(Given entries):

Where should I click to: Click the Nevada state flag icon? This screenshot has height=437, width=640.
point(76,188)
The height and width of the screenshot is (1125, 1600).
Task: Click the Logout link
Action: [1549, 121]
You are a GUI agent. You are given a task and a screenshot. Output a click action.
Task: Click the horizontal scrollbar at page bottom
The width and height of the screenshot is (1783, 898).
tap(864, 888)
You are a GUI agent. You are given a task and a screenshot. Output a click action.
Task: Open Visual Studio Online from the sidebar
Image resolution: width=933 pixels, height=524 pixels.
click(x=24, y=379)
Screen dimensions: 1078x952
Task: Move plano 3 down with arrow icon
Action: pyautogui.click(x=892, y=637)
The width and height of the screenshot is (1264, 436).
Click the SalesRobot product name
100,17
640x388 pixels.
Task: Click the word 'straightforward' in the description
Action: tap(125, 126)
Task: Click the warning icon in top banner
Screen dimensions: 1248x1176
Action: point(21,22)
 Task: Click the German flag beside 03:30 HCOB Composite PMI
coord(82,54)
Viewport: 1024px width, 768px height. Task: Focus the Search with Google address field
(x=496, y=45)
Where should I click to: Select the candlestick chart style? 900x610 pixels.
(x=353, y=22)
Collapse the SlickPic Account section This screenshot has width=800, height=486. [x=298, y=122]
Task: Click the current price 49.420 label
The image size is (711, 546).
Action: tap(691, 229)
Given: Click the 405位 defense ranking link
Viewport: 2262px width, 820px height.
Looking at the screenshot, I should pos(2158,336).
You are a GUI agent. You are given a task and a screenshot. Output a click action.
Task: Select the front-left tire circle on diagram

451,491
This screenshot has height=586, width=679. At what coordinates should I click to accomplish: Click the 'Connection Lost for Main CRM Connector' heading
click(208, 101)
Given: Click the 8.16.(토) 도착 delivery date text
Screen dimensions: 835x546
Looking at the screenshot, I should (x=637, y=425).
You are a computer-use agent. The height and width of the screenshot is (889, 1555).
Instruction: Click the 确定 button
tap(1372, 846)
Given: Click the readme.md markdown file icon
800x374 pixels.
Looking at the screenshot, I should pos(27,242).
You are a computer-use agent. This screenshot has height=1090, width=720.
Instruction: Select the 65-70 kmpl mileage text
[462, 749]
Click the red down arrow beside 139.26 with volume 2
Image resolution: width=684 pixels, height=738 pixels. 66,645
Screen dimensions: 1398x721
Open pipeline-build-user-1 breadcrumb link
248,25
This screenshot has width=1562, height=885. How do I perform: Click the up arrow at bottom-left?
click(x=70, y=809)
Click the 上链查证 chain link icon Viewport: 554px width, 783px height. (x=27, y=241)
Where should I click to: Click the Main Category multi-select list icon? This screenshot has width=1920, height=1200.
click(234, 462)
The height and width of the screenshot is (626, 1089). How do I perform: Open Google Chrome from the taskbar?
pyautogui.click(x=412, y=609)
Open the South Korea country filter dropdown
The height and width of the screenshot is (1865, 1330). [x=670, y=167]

(Activity): Show each line of the material holding "computer".

(Exercise solution):
You are a computer-use agent. The height and width of the screenshot is (889, 1555).
You are a computer-use agent. This screenshot has height=1090, width=720.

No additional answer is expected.